PROBLEM TO WORK ON:
Return each record shown below exactly, with none omitted.

+++ GIVEN RECORDS

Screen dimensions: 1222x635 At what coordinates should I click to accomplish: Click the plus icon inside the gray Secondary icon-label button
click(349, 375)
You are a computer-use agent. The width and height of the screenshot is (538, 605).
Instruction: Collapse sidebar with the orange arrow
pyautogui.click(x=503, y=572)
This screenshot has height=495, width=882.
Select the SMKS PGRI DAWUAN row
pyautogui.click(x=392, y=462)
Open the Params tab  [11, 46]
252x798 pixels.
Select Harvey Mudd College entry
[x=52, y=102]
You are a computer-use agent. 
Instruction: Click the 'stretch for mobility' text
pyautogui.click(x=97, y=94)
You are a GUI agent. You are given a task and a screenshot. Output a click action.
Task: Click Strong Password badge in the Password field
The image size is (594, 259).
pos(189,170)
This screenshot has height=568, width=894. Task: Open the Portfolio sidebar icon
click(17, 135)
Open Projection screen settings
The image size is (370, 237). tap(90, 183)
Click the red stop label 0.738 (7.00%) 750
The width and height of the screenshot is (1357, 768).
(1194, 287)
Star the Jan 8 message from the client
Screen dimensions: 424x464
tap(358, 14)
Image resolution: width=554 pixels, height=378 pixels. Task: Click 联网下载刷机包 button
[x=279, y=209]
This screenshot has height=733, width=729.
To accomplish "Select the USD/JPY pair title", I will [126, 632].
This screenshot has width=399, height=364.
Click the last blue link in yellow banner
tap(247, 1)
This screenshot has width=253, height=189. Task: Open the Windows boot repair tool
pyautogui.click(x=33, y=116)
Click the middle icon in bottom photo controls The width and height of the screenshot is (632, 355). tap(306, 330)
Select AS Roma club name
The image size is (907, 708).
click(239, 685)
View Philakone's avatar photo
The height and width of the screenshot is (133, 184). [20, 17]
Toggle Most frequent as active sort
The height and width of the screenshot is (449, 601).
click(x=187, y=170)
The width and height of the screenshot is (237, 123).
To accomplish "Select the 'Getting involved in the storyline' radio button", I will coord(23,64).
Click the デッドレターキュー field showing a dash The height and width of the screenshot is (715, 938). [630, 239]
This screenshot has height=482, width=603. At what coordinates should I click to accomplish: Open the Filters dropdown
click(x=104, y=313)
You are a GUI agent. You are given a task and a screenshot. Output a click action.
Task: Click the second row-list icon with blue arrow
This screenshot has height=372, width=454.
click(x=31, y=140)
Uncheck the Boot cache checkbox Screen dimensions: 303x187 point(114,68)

++++++

RESPONSE TO THE EXERCISE:
Screen dimensions: 1222x635 At what coordinates should I click to accomplish: Click the plus icon inside the gray Secondary icon-label button
click(349, 375)
You are a computer-use agent. The width and height of the screenshot is (538, 605).
Instruction: Collapse sidebar with the orange arrow
pyautogui.click(x=503, y=572)
This screenshot has height=495, width=882.
Select the SMKS PGRI DAWUAN row
pyautogui.click(x=392, y=462)
Open the Params tab  [11, 46]
252x798 pixels.
Select Harvey Mudd College entry
[x=52, y=102]
You are a computer-use agent. 
Instruction: Click the 'stretch for mobility' text
pyautogui.click(x=97, y=94)
You are a GUI agent. You are given a task and a screenshot. Output a click action.
Task: Click Strong Password badge in the Password field
The image size is (594, 259).
pos(189,170)
This screenshot has height=568, width=894. Task: Open the Portfolio sidebar icon
click(17, 135)
Open Projection screen settings
The image size is (370, 237). tap(90, 183)
Click the red stop label 0.738 (7.00%) 750
The width and height of the screenshot is (1357, 768).
(1194, 287)
Star the Jan 8 message from the client
Screen dimensions: 424x464
tap(358, 14)
Image resolution: width=554 pixels, height=378 pixels. Task: Click 联网下载刷机包 button
[x=279, y=209]
This screenshot has height=733, width=729.
To accomplish "Select the USD/JPY pair title", I will [126, 632].
This screenshot has width=399, height=364.
Click the last blue link in yellow banner
tap(247, 1)
This screenshot has width=253, height=189. Task: Open the Windows boot repair tool
pyautogui.click(x=33, y=116)
Click the middle icon in bottom photo controls The width and height of the screenshot is (632, 355). tap(306, 330)
Select AS Roma club name
The image size is (907, 708).
click(239, 685)
View Philakone's avatar photo
The height and width of the screenshot is (133, 184). [20, 17]
Toggle Most frequent as active sort
The height and width of the screenshot is (449, 601).
click(x=187, y=170)
The width and height of the screenshot is (237, 123).
To accomplish "Select the 'Getting involved in the storyline' radio button", I will coord(23,64).
Click the デッドレターキュー field showing a dash The height and width of the screenshot is (715, 938). [630, 239]
This screenshot has height=482, width=603. At what coordinates should I click to accomplish: Open the Filters dropdown
click(x=104, y=313)
You are a GUI agent. You are given a task and a screenshot. Output a click action.
Task: Click the second row-list icon with blue arrow
This screenshot has height=372, width=454.
click(x=31, y=140)
Uncheck the Boot cache checkbox Screen dimensions: 303x187 point(114,68)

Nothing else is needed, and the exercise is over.